TCS Daily


You Ain't Seen Nothing Yet

By Melana Zyla Vickers - March 7, 2002 12:00 AM

While U.S. soldiers in the line of fire are clearly the heroes of the renewed campaign to wipe out the Al Qaeda terrorists in eastern Afghanistan this week, a fair amount of awestruck praise has been reserved for an inanimate warrior that made its debut alongside the men - the thermobaric bomb.

Targeted at tunnels and caves, the bomb first releases solid-fuel particles and then ignites them. Pressure from the resulting ball of fire kills any terrorists or others who might be in the tunnels and caves. The U.S. has been rushing to develop and deploy the 2,000-lb bomb in recent months.

There's no question it's an impressive munition. But it isn't new - the Soviets used fuel-air explosives based on similar principles in Afghanistan in the 1980s. Moreover, thermobaric weapons, along with the 15,000-lb "daisycutters" that got so much attention last fall, are relatively low-tech compared to other munitions the Pentagon is working on. Indeed, research, development and production of high-tech munitions will be funded to the tune of $1.8 billion in the '03 budget, according to Deputy Secretary of Defense Paul Wolfowitz. The munitions range from the newly familiar to the truly eye-popping:

  • JDAMs: The Joint Direct Attack Munition is a bomb fitted with technology that allows it to be directed toward its target by Global Positioning System satellites. The satellite guidance makes the JDAM usable even when clouds or smoke obscures targets. Over 4,000 JDAMs have been dropped in Afghanistan, making this intelligent munition the mainstay of the Afghanistan war. With a shortage imminent, the Pentagon has asked manufacturer Boeing to step up production of JDAMs.

  • Advanced earth-penetrating weapons: The earth-penetrators will build on the technology of the "bunker buster" (GBU-28). Those 5,000-lb bombs used in Afghanistan featured a concrete-penetrator and that detonate some time after they smash through the surface rather than on impact. The Air Force is weighing a proposal for a 30,000-lb earth-penetrating weapon.

  • Stealthy Joint Air-to-Surface Standoff Missiles (Stealthy JASSM): The missile, to be fired from an aircraft, promises to have a range of some 300 km and accuracy within three meters. It will be almost imperceptible to enemy radar, meaning the enemy won't be able to shoot it down.

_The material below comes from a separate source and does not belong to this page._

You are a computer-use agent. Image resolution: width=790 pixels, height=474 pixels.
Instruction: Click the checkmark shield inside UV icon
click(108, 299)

  • Directed-energy weapons: Among the directed-energy technologies the services are exploring are high-energy lasers and microwaves, which promise to reduce collateral damage to buildings and noncombatants.

  • Small-diameter bombs: Because the 250-lb munition is much smaller and lighter than the typical JDAMs, yet maintains great precision in its targeting, fighters and bombers can carry more of them and thus provide more kills per sortie. For instance, the B-2 stealth bomber can carry sixteen 2000-lb JDAMs but will be able to carry hundreds of small-diameter bombs.

  • Loitering munitions such as the Low-Cost Autonomous Attack System (LOCAAS): After being dropped from an aircraft such as an Unmanned Combat Air Vehicle, the small, winged munitions promise to be able to hover in the air for up to 30 minutes seeking their target across an 80 square-km area. Then they pounce.

  • Pack hunters: Munitions such as the Sensor-Fused Weapon are to comprise submunitions, which themselves contain skeet warheads that scan the ground with an infrared sensor, looking for a target upon which to fire a penetrating slug. The submunitions descend by parachute, then fire out the skeets, thus allowing each Sensor-Fused Weapon to cover a 30-acre area.

If Congress supports the Pentagon's research efforts with funding, U.S. ground forces can expect in future to be supported to an even greater degree by these intelligent munitions.

Consider that 60% of munitions being used in the Afghanistan war are intelligent, precision-guided weapons, up from 8% in the Persian Gulf War. Clearly, these smart bombs have become not only indispensable, they're redefining the military's way of winning wars.